TASK STATEMENT: If an entry holds a picture, drop the picture and restate the rest word for word.

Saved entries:
###

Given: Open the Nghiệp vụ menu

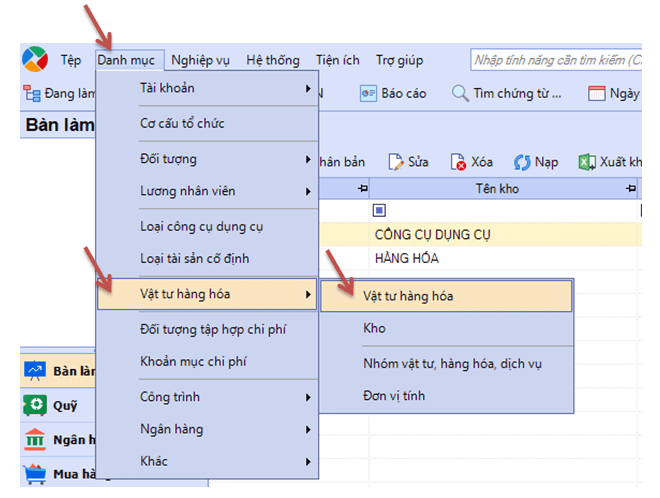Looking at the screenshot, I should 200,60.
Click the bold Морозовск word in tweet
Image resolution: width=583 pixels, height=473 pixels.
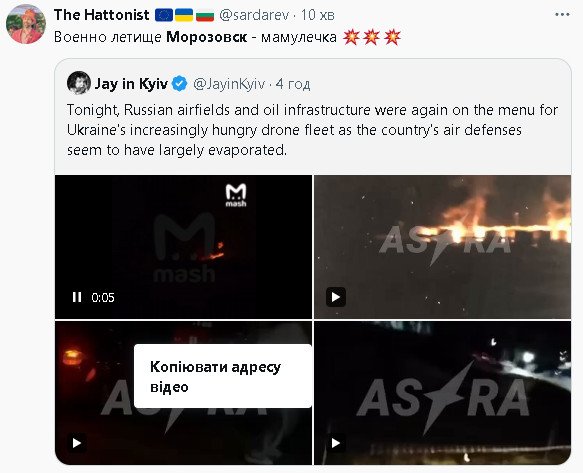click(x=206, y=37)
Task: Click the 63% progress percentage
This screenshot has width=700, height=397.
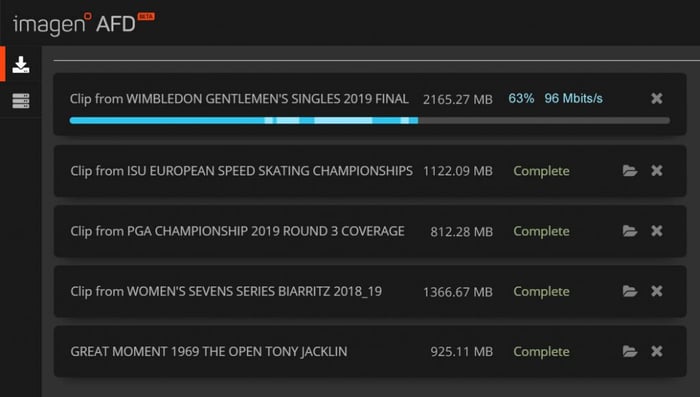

###

TASK RESULT:
Given: Open the Nghiệp vụ menu

Looking at the screenshot, I should 200,60.
Click the bold Морозовск word in tweet
Image resolution: width=583 pixels, height=473 pixels.
click(x=206, y=37)
Task: Click the 63% progress percentage
This screenshot has width=700, height=397.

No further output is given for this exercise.